■ Required work
Once the line with "Task: Open the 实时图表 real-time chart button" is found, write it out along with every line after it, exactly, up to the last line of the entries below. Exclude pictures.

=== Data to process ===

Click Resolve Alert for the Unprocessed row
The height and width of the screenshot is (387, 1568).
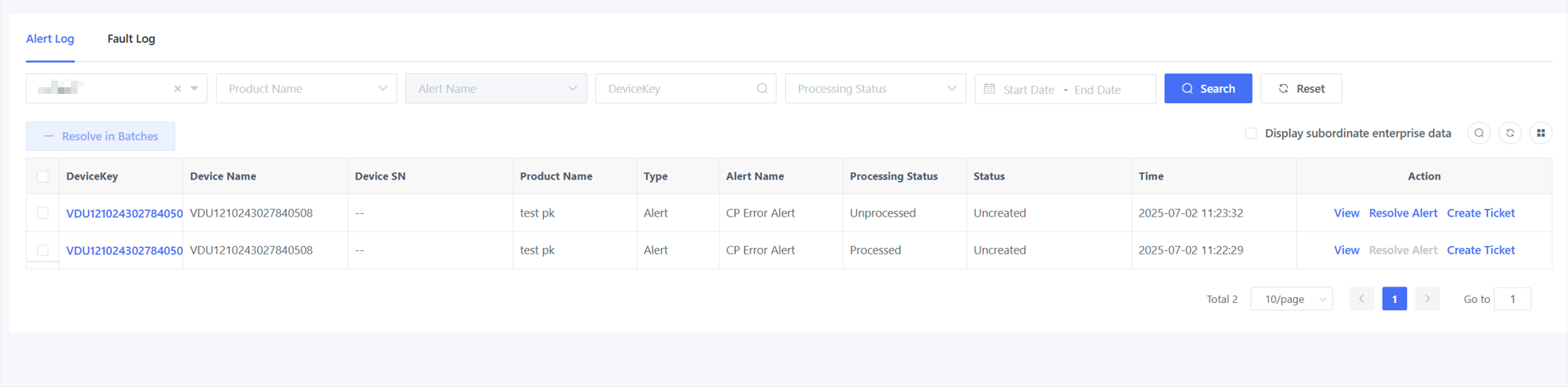tap(1402, 213)
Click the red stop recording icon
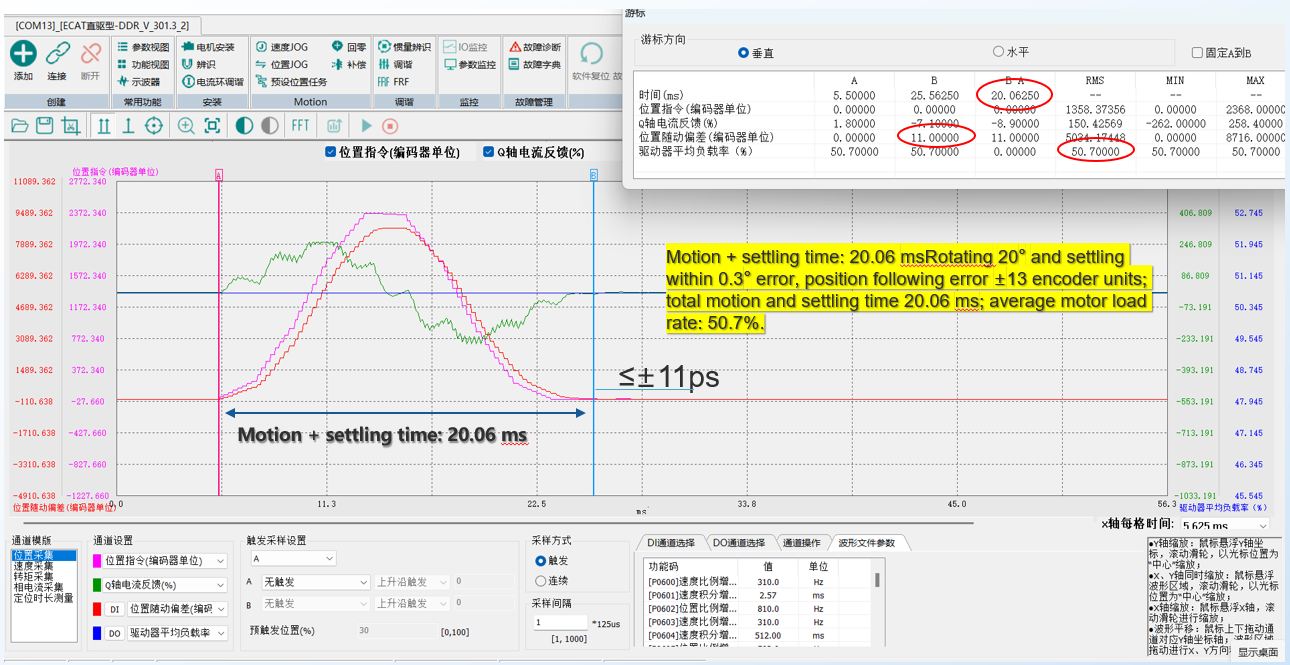This screenshot has height=665, width=1290. (x=390, y=125)
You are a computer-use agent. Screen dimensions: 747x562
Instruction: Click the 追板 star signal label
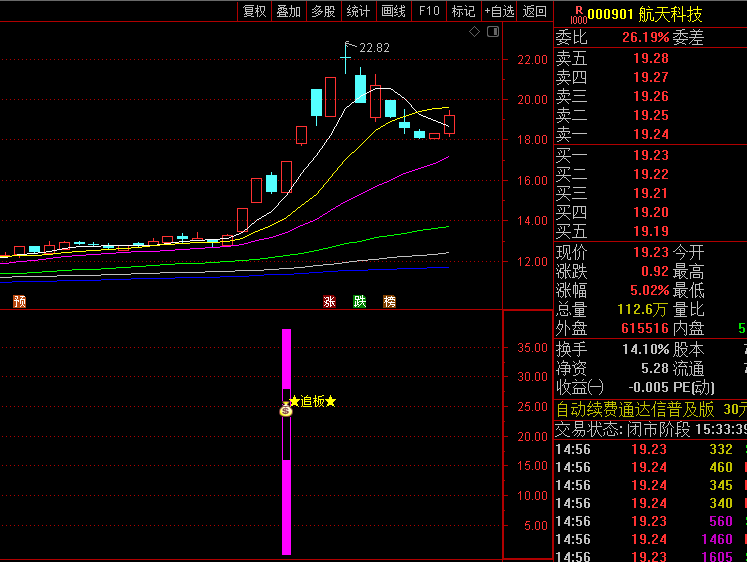pyautogui.click(x=312, y=401)
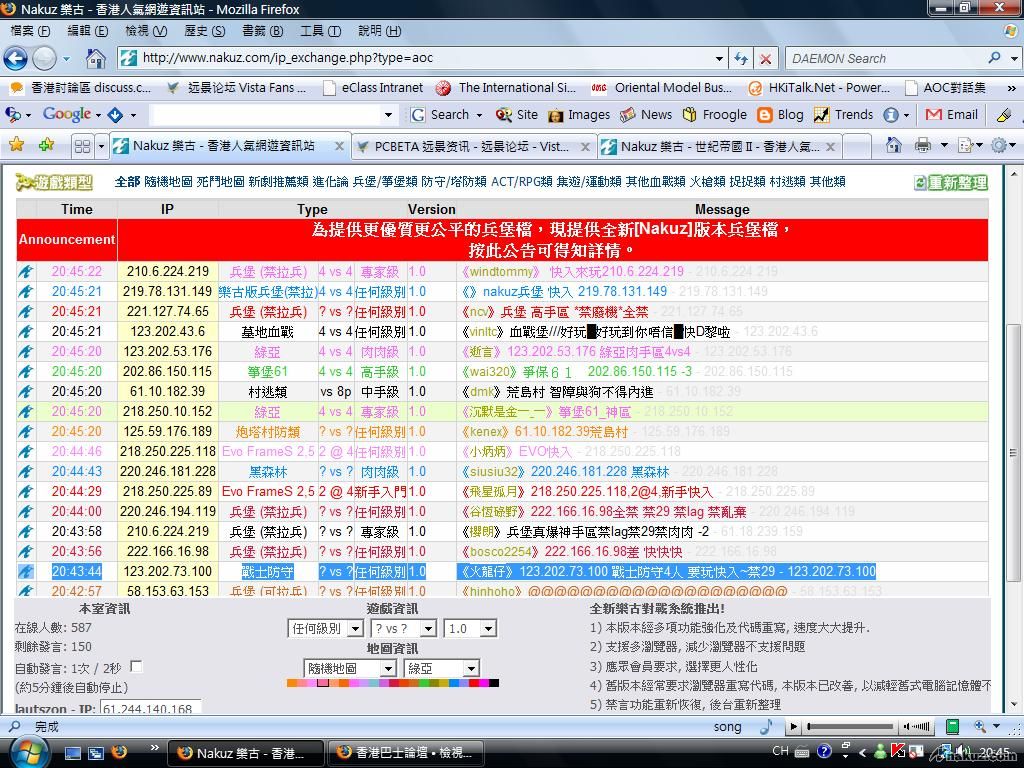Click Windows Start orb
This screenshot has height=768, width=1024.
point(29,751)
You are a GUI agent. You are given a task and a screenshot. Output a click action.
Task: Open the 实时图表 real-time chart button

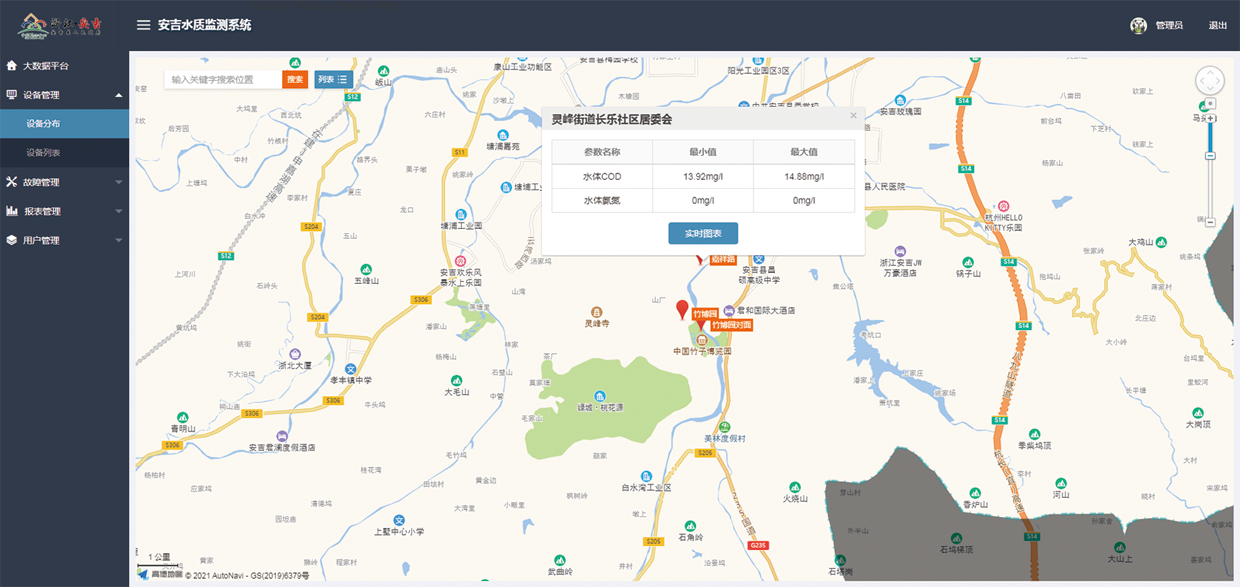point(703,233)
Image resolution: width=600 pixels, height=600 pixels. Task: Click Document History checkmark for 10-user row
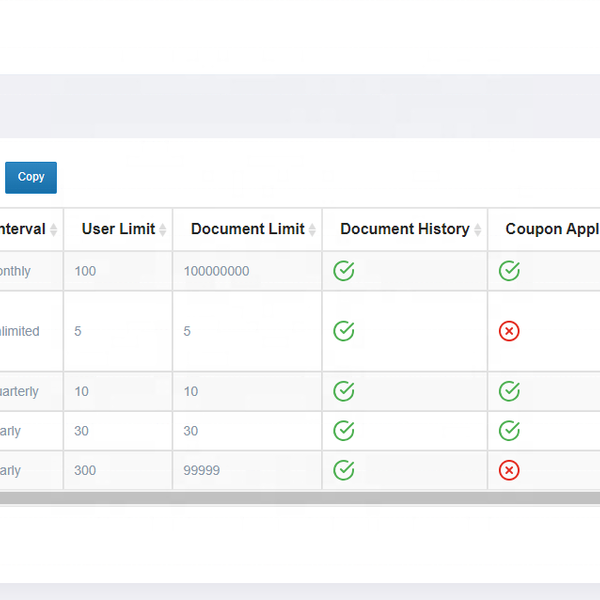(344, 391)
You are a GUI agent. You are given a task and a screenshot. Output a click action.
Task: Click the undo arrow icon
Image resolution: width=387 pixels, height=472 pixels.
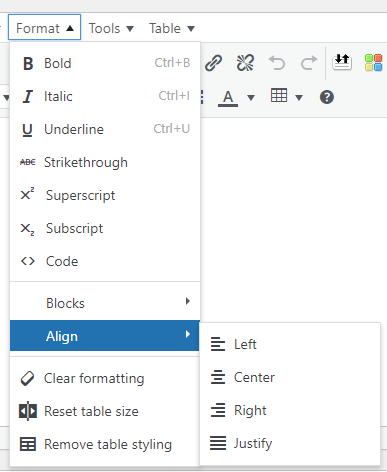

===

■ Expected answer
Task: Open the 实时图表 real-time chart button

point(703,233)
Image resolution: width=600 pixels, height=600 pixels. Task: Click Document History checkmark for 10-user row
(344, 391)
You are a GUI agent. You are given a task and a screenshot. Output a click action.
Task: Click the undo arrow icon
Image resolution: width=387 pixels, height=472 pixels.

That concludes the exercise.